Phew, what a weekend. Sorry bout that, but finally got around to it.

I see an unusual stream of activity coming from the AVG IDS agent near the end of the logfile. In fact, that's the only activity that is taking place during that time. It's just a massive wave where the AVG IDS agent butts into everything else and does its own thing for a while before letting other processes run.

It's pretty much a personal recommendation that you don't use AVG and work with something less intrusive (ha, punny) such as MSE. If you want a full feature set in a free package, Avast is preferable. This is just not the first time I've seen AVG becoming a resource hog unwillingly. In fact, quite frequently it does so, and it ends up bringing people here to TSF wondering what the deal is.

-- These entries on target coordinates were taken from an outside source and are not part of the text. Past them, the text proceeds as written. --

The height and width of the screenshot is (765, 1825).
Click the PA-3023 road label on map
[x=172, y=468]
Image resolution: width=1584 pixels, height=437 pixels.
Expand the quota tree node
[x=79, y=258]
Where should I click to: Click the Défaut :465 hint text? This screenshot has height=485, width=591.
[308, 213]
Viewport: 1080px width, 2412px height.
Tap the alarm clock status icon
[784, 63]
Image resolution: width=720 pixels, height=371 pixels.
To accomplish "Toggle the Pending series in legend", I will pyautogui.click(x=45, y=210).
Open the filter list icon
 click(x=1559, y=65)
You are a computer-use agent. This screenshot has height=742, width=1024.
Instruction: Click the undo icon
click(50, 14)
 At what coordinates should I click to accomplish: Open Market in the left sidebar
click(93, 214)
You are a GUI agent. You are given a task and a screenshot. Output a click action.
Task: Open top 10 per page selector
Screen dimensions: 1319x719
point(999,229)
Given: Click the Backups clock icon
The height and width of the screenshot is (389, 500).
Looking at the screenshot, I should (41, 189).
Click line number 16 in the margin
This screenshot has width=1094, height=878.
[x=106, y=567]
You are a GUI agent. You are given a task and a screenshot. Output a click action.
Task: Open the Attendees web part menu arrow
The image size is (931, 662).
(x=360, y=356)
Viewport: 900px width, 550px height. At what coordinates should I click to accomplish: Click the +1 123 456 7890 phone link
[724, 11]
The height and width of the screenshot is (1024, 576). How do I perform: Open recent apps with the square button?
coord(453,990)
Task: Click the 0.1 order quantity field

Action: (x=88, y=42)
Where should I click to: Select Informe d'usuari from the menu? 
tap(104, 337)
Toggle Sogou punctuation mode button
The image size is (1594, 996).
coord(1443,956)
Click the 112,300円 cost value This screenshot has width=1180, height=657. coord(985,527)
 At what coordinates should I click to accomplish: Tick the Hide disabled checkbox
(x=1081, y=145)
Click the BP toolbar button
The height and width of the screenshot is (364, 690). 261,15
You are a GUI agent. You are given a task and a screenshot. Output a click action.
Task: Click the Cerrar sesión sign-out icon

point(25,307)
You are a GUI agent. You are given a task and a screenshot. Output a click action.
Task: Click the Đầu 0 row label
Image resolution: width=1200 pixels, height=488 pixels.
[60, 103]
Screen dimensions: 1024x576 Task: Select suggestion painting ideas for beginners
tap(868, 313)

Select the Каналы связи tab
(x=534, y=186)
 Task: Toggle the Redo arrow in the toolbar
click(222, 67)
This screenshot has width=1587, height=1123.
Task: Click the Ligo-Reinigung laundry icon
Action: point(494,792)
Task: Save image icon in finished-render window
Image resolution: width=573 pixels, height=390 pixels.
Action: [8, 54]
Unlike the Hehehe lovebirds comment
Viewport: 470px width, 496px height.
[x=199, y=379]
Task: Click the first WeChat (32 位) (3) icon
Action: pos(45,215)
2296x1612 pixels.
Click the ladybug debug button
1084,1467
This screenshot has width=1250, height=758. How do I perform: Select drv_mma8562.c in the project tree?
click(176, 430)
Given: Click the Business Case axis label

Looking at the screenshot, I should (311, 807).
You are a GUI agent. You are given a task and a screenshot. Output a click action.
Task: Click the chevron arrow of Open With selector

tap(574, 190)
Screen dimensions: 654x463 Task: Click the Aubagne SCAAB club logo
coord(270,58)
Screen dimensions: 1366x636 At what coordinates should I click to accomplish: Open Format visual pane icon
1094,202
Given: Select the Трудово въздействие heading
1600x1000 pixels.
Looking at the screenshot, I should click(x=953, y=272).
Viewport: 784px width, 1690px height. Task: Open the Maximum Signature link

If you purchased AVG, and you are still determined to keep it, there's a couple other things I've noticed and possible solutions to this:

- I noticed that AVG is constantly referring to Wow64 dlls, which means it's a 32 bit program. Is there no 64-bit version available? If there is, you may wanna switch over to it.

- A full uninstall (all parts, including that detestable AVG toolbar) and a reinstall is recommended. Make sure to restart the PC *twice* after the uninstall and before the reinstall. Often times at restart from uninstall it will finish cleanup work, so another restart after that should ensure everything's in the clear. Of course, make sure to restart after installation. 

- As hinted too before, you have AVG toolbar installed. Toolbars are a nono, and are often very poorly coded and are resource-hungry and just downright superfluous. Take careful attention if you reinstall AVG, and make sure not to select anything like the toolbar for your next reinstall.


That's all I can give at the moment. Again, apologize for the continued delays. I hope this will be of assistance despite the fact. Happy Easter, mate.


----------